» Written instruction A
Please edit the Sentra forum thread from "Are you sure" to "(Dec 10, 2005)" and give that part again with "shop" changed to "mechanic".

» Given passage
• • • • • • •

Thanks for the welcome, I have a 1997 GXE with the GA16 with about 102k miles on it. I've owned it since 2005 and put about 40k miles on it since then. All in all it has been quite reliable, except when I had an oil pan leak that killed my alternator. And I love the 35-40mpg I get out of it. I'm in the DFW area also.

I have found a lot searching already and will continue to. Going to do a coolant change on my Sentra this afternoon, and transmission fluid change also.

I just found a good resource for FSM's also. The site in the sticky was down apparently. http://www.********.com/FSM/

EDIT: Doesn't like my link I guess.......


----------



## gamjunior (May 19, 2009)

Ratnose86 said:


> All in all it has been quite reliable, except when I had an oil pan leak that killed my alternator.


Welcome, and that's what happens when the front seal goes too.....


----------



## IanH (Feb 11, 2003)

Ratnose86 said:


> Thanks for the welcome, I have a 1997 GXE with the GA16 with about 102k miles on it. I've owned it since 2005 and put about 40k miles on it since then. All in all it has been quite reliable, except when I had an oil pan leak that killed my alternator. And I love the 35-40mpg I get out of it. I'm in the DFW area also.
> 
> I have found a lot searching already and will continue to. Going to do a coolant change on my Sentra this afternoon, and transmission fluid change also.
> 
> ...


Was that a link from nico ? I have seen that happen before, they block people using/giving links.


----------



## IanH (Feb 11, 2003)

Are you sure that was a pan leak and not the front seal? Did you fix it or a shop ?
Mine went out at about 70k !!


----------



## 2dr_Sentra (Dec 10, 2005)

• • • • • • •

» Dataset rows
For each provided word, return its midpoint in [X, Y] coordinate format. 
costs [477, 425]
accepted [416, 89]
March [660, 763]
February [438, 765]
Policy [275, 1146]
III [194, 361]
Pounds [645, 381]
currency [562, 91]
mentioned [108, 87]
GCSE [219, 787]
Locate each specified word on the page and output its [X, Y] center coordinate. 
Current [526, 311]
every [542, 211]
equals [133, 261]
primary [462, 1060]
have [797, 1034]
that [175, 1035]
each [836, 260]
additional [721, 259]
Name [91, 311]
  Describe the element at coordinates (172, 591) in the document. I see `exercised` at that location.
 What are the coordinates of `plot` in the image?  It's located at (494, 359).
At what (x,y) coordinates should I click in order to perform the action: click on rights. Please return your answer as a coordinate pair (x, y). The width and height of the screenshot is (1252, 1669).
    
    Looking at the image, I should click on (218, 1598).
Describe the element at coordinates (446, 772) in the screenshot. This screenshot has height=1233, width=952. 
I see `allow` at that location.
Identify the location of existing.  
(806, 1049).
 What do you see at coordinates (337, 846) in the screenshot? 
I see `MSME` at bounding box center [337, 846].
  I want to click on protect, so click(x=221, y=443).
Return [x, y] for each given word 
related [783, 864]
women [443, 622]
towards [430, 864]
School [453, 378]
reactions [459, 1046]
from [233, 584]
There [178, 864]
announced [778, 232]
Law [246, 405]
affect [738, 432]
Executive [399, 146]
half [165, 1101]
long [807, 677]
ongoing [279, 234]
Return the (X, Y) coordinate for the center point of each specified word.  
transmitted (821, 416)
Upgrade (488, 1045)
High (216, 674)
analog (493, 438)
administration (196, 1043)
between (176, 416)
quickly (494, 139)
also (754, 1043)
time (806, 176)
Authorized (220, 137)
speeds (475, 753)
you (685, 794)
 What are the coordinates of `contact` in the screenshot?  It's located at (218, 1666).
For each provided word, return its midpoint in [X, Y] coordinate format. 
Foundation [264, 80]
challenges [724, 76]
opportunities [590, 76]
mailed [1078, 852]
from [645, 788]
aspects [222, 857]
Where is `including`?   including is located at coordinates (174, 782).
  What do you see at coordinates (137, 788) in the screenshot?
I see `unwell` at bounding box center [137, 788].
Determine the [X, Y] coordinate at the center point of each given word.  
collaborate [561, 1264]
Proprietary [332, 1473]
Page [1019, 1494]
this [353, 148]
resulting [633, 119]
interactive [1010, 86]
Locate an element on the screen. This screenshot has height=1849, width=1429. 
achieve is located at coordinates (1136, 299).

• • • • • • •

» Written instruction B
Convert the entries, from their first line through the line with "GCSE [219, 787]", into a Markdown table with the columns n and Line, one numbered row per line, skipping blank lines.

» Expected output A
Are you sure that was a pan leak and not the front seal? Did you fix it or a mechanic ?
Mine went out at about 70k !!


----------



## 2dr_Sentra (Dec 10, 2005)

» Expected output B
| n | Line |
|---|---|
| 1 | For each provided word, return its midpoint in [X, Y] coordinate format.  |
| 2 | costs [477, 425] |
| 3 | accepted [416, 89] |
| 4 | March [660, 763] |
| 5 | February [438, 765] |
| 6 | Policy [275, 1146] |
| 7 | III [194, 361] |
| 8 | Pounds [645, 381] |
| 9 | currency [562, 91] |
| 10 | mentioned [108, 87] |
| 11 | GCSE [219, 787] |